The company also revamped its marketing.

Print and television ads, which began running last year, all feature simple, doodle-like cartoons and discuss personal financial hurdles. One ad, for example, promises access to a personal banker-"you get Joe's brain"-to a customer who takes out a $25,000 home equity loan.

"We compete based on information delivered to the customer in everyday English," Mr. Sulerzyski said.

In the branches, Provident markets its products through pamphlets that describe a personal financial goal, such as expanding a business or buying a first home, rather than outlining a particular kind of account or loan.

One pamphlet asks expectant parents to itemize on a work sheet the expenses that come with a new baby. At the end of the work sheet, if the customers' expenses are greater than income, the pamphlet suggests a home equity loan or a personal line of credit.

To make sure Provident's personal bankers are giving good advice, the company has sent 20% of its staff through certified financial planner courses. Since 1996, Provident's education effort for its retail employees has grown from virtually nothing to roughly $2,000 annually per person.

"I think for us to distinguish ourselves, we have to be able to handle the complex situation," Mr. Sulerzyski said. "We need to have people in the branches that can handle complex financial matters."
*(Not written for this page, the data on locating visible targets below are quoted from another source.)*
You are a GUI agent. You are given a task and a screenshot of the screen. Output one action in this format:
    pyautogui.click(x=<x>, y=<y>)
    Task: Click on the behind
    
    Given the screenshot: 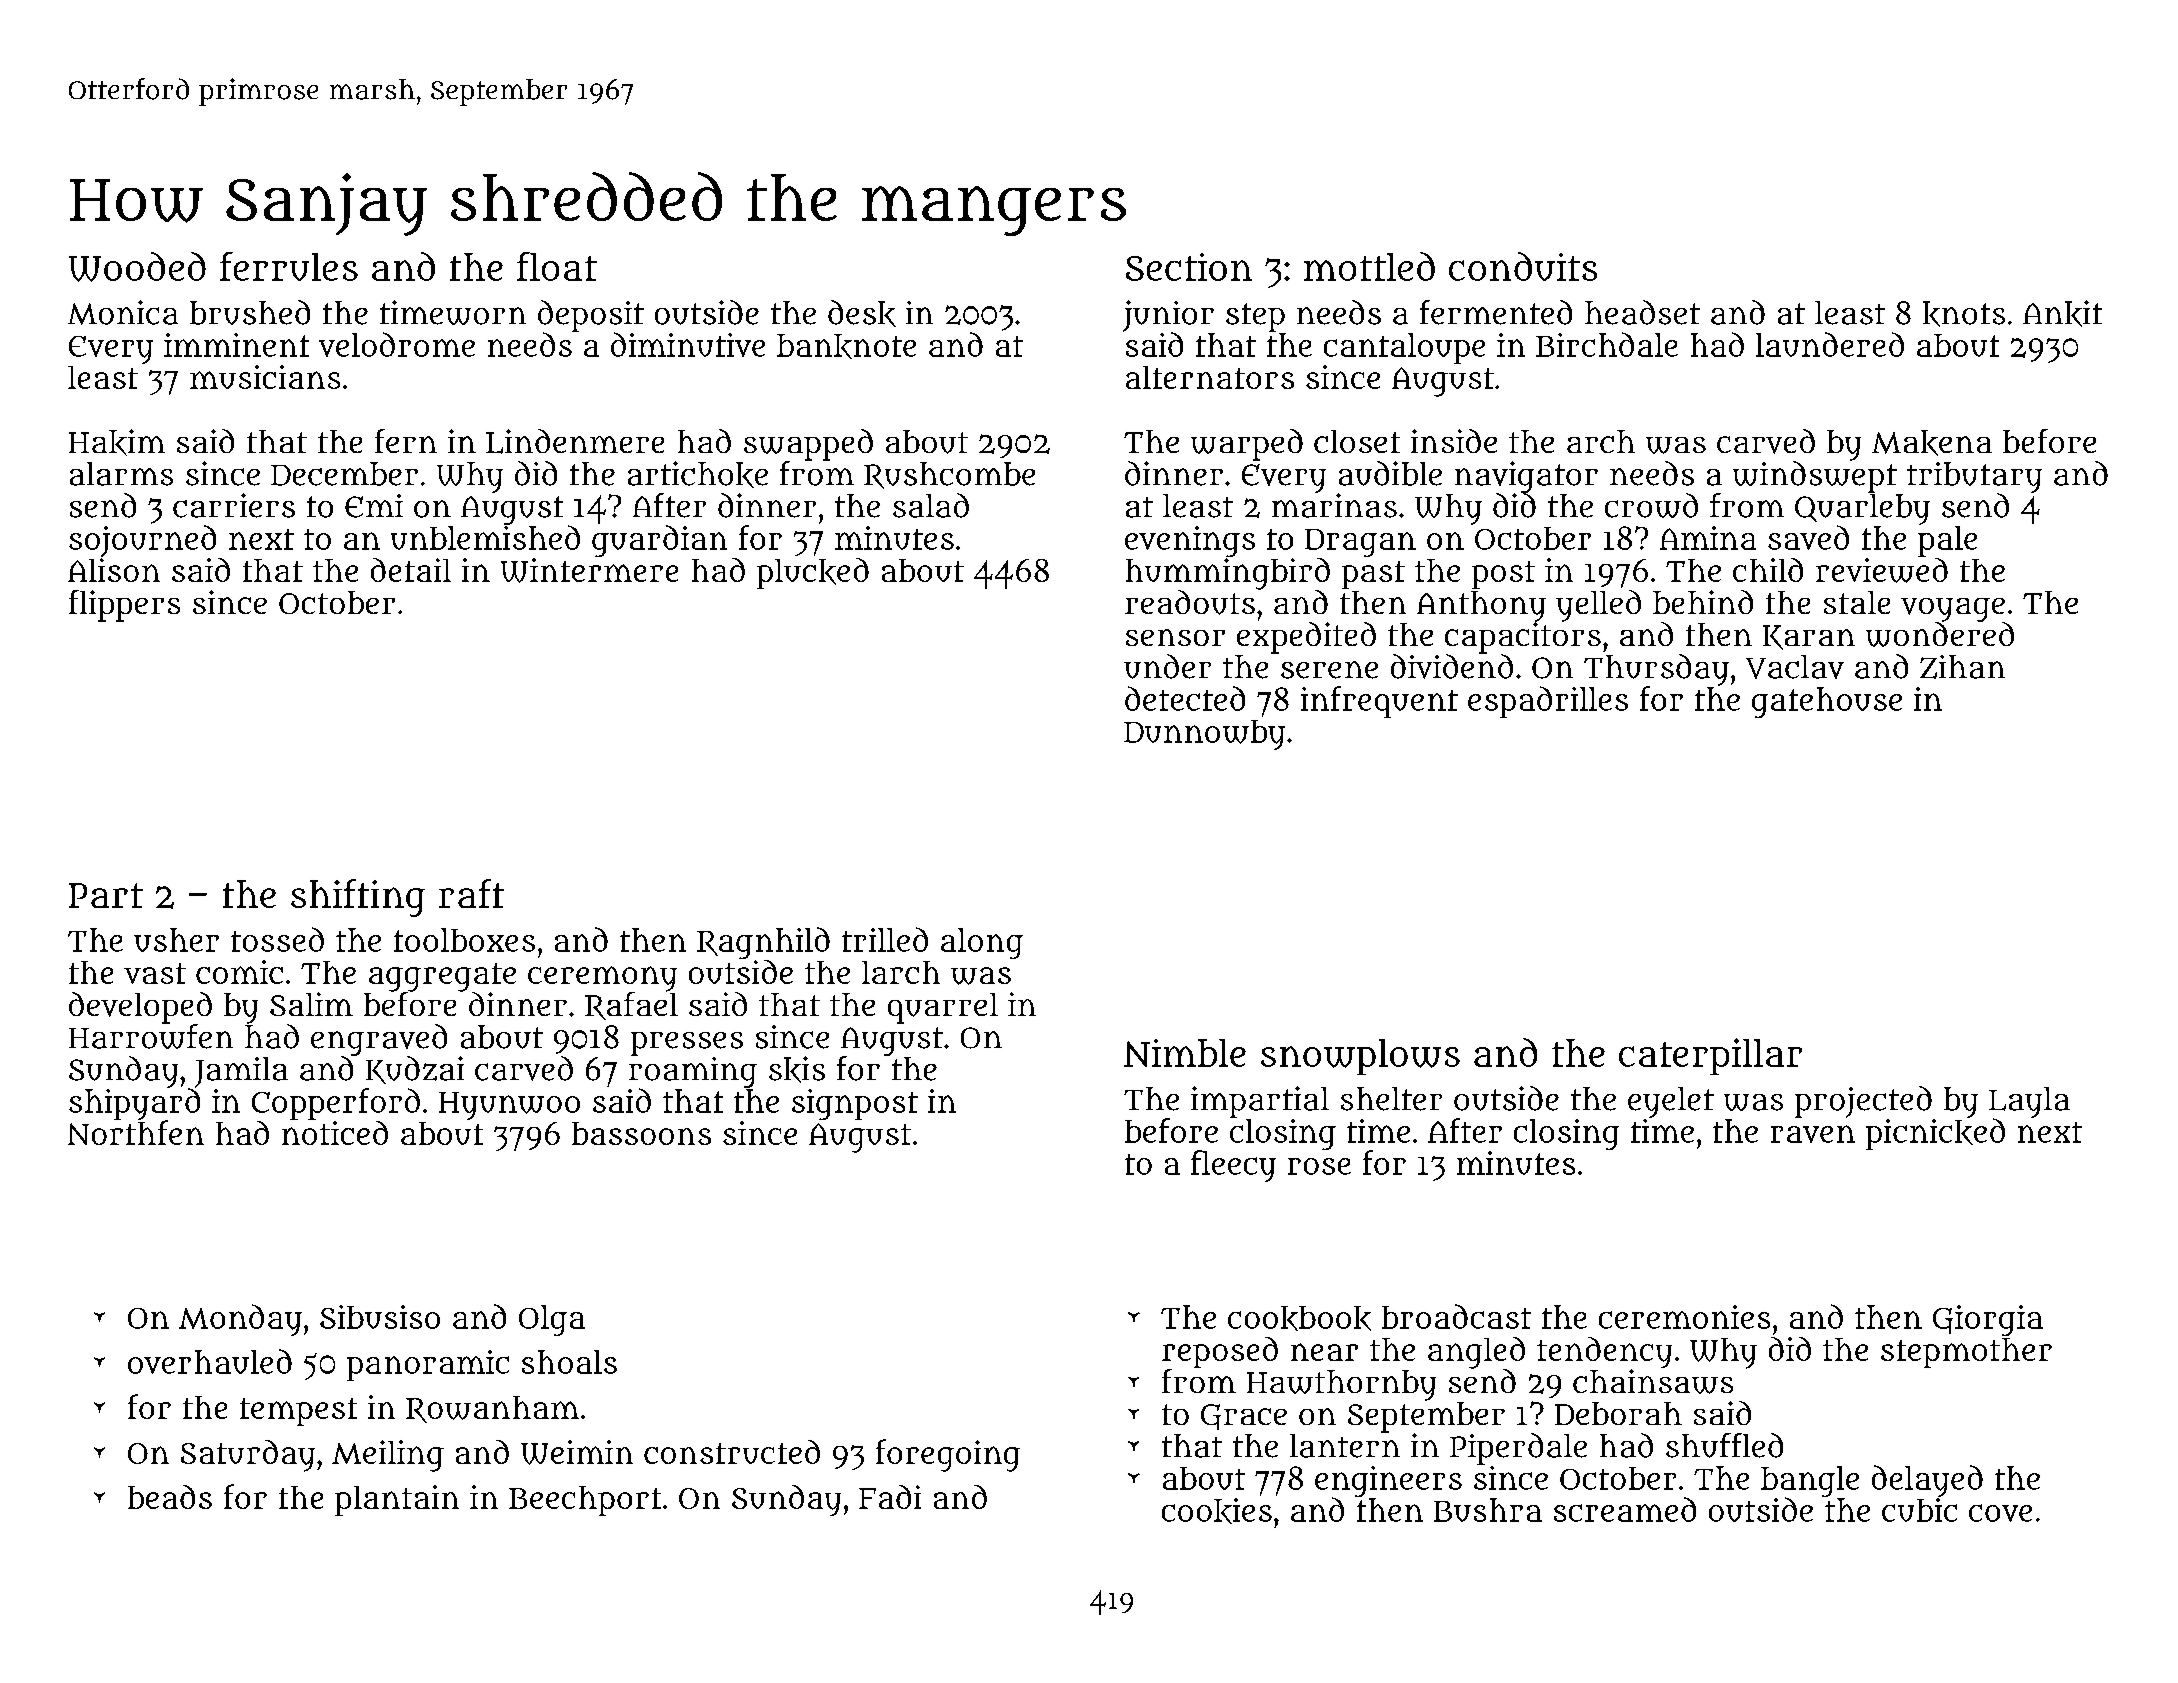 What is the action you would take?
    pyautogui.click(x=1703, y=602)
Despite the slow start, the two analysts who cover Provident said they support the bank's retail strategy, and they are giving Mr. Hoverson's team more time to show improvements. After all, the company is facing stiff competition from retail-focused banks such as local rival Fifth Third Bancorp and Milwaukee-based Firstar Corp.

"It's tough to turn around a retail business, especially in a very competitive market," McDonald's Mr. Cummings said.

Mr. Hoverson said the retail strategy is relatively low-risk because Provident has not abandoned its commitment to its core client, the middle- market business. Provident is trying to add a specialty, he said, not change direction.

"This is not bet-your-bank type of stuff," he said.

The analysts said that even if the retail initiative fails, the company could fall back on its commercial business, which "continues to hum along," according to Keefe Bruyette's Mr. Duwan.

Provident's commercial divisions have historically helped it post solid returns. Since 1989, Provident's return on equity has averaged 17%, compared with a peer group average of 14%, based on an analysis by Keefe Bruyette. Provident has also been more efficient than its peers, averaging a 56% efficiency ratio to the other banks' 62% in the past decade.

Mr. Hoverson is intent on returning Provident to those levels of profitability and efficiency.

Last summer, just a few months after taking over the chief executive job, Mr. Hoverson announced an initiative to bring Provident's costs back in line. The company's efficiency ratio had climbed to 57% by mid-1998, up from 48% at yearend 1997. So it shut down two nonbanking subsidiaries and pledged to eliminated 500 jobs, mainly through attrition.

Provident's efficiency ratio has since improved to 53%.

"Bob has more of a bottom-line focus," Mr. Duwan said.

"He got this company focused back on the basics," Mr. Cummings said. "He's a no-nonsense, numbers kind of guy."